In Northwest Montana, the Northern Continental Divide Ecosystem is approaching 1,000 grizzlies, another milestone achievement for a population that struggled decades ago. It is in line for proposed delisting in the coming years.

“Honestly, if there is any one sole individual responsible for grizzly bear recovery, at least in the NCDE, it is Chris Servheen,” said Madel, the state bear manager and former colleague of Servheen’s in the Missions.

“Chris has been exemplary at initiating guidelines and policies to see that the grizzly bears are protected and conserved.”

Litigation and criticism have hounded Servheen from the get-go, forcing him to develop “thick skin.” The constant backlash was the most difficult part of his job, he says. After receiving death threats against him and his family, he had his number taken out of the phone book. He became used to facing enraged residents on a regular basis.

But as he exited amid more heavy scrutiny, he remained steadfast that it was all worth it.

“The opportunity I had to make a difference in something that was very important, it was a responsibility but it was a privilege to have that responsibility,” he said. “I wanted to do the right thing and see if I could make a difference because nobody else was going to do it. In the end, I’ve done my best.”


A History of Grizzlies

1800s — An estimated 50,000 grizzly bears roam much of North America from the mid-plains westward to present-day California and from central Mexico north throughout Alaska and Canada.

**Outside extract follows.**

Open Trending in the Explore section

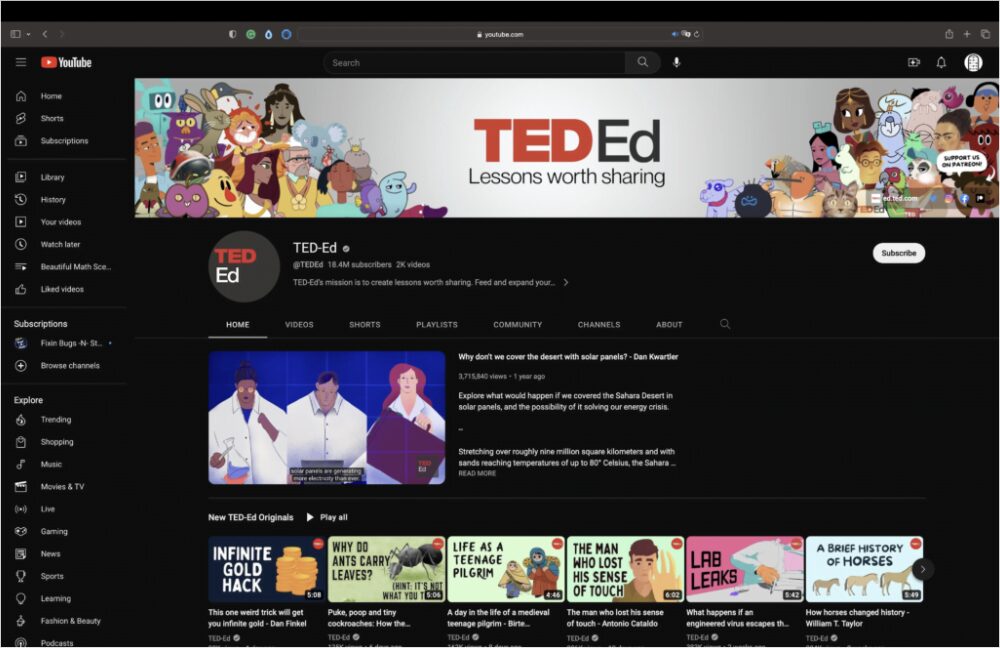(x=55, y=420)
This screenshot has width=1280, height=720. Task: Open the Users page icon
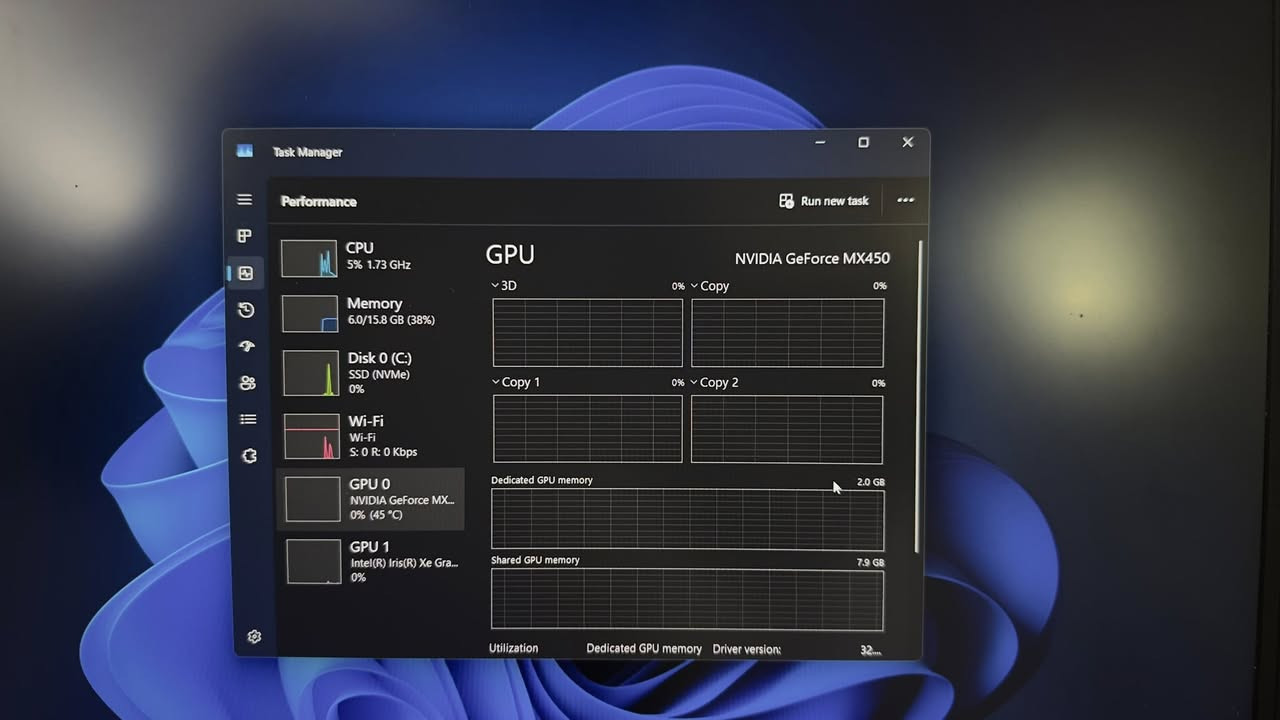248,383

Spring 1805 — Lewis and Clark and the Corps of Discovery report seeing their first grizzly bears, including one estimated to weigh 600 pounds, along the Missouri. A “most tremendous looking animal, and extreemly hard to kill,” Lewis wrote in his journal on May 5, 1805. Clark described the grizzly as “verry large and a turrible looking animal.”

1850-1930s — The grizzly bear is vigorously killed by settlers, trappers and others in the United States. The livestock industry takes off and commodities, like sheep, take precedence over predators. Bears are poisoned and killed across the West, except for two specific locations. Unregulated hunting and killing and the perception that grizzlies threatened human life also become leading causes of the animal’s decline. Glacier and Yellowstone national parks become safe havens for grizzlies.

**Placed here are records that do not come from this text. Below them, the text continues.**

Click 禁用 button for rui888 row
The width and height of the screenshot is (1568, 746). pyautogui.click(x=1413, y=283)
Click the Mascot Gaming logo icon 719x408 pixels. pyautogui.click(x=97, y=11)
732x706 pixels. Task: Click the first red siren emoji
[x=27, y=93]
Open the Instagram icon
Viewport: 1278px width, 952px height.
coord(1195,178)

1915 — Yellowstone National Park allows private automobiles to tour the park, leading to heightened visitation. At the same time, hotels and lodges in the park dump garbage in designated sites where grizzlies begin to commonly feed. It becomes a popular tourist attraction to watch the grizzlies eat at the sites, and Yellowstone officials set up bleachers allowing for more spectators. Grizzlies become increasingly dependent on the food dump sites.

1930s — The grizzly bear population in the Northern Rockies dips below an estimated 300, and at one time may be as low as 100, according to research. Montana has the largest remaining population of grizzlies in the West.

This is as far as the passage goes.